After our day on the glacier, we headed up to the Aiguille du Midi on the tram, accompanied by a huge number of Japanese tourists. The mountains were engulfed in thick fog, so the tourists unfortunately didn't get any of the spectacular views that the Midi tram ride is famous for. The narrow ridge you have to traverse when descending from the tram station down to the path to the hut was a bit intimidating. I understand that it is well traveled by skiers during the winter, but I can imagine that some skiers crossing it would be quite appalled, particularly if they were used to the tame, groomed slopes found at most American resorts.

We traversed down and around to the Cosmiques hut, which we reached in very low visibility conditions, fog, snow and wind. The hut was a comfortable place, with lots of windows and a very open and airy feel. It felt especially snug, as the conditions outside were quite wintery, with wet snow and heavy fog everywhere. With an eye on the weather, Francis and I decided that our best option for tomorrow's climb was the Arete de Cosmiques, a moderate mixed climb back up the ridge to the top of the Aiguille du Midi.

On the Arete des Cosmiques (Click on picture for larger version.)
We slept in late the next morning, avoiding the crowds headed off to the summit of Mont Blanc, and got a leisurely late morning start on our route. The climbing was a mix of snow, rock and short sections of ice, but mostly snow. The visibility was poor, with fog snow, and gusting wind.

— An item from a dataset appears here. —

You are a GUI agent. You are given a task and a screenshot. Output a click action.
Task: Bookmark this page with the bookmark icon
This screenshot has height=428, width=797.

The exposure on this climb was not anything near that of the Chardonnay, and the rocky nature of the climb made it easy to offer quite a bit of protection by weaving the rope in and around rock horns while still moving quickly. The climbing was fun and interesting, and involved a lot of rock climbing with my crampons on. I was surprised at how surely my crampon points would grip on small ledges and slot into cracks. The climb ends right at the Midi tram station, and we pulled up over the ladder and onto the observation deck. It was great not to have to deal with any downclimbing, as Chamonix was just a short tram ride away.

That night, I had dinner with Francis and his wife at one of the nicer restaurants in Chamonix with a beautiful view of the mountains. We ate Raclette, a traditional meal which consists of a big block of toasted cheese, served tableside with a small charcoal grill, which you scrape off and spread over boiled potatoes, meats and vegetables. It was a pleasant end to a very fun trip.

The next day, I packed up and took the bus back to Geneva. It had been a wonderful experience, but I had been away from home for almost three weeks, and was ready to see my family again. I wasn't done climbing in the Alps, however. The Kuffner ridge on Mount Maudit had caught my eye, and I was already looking forward to my return to Chamonix.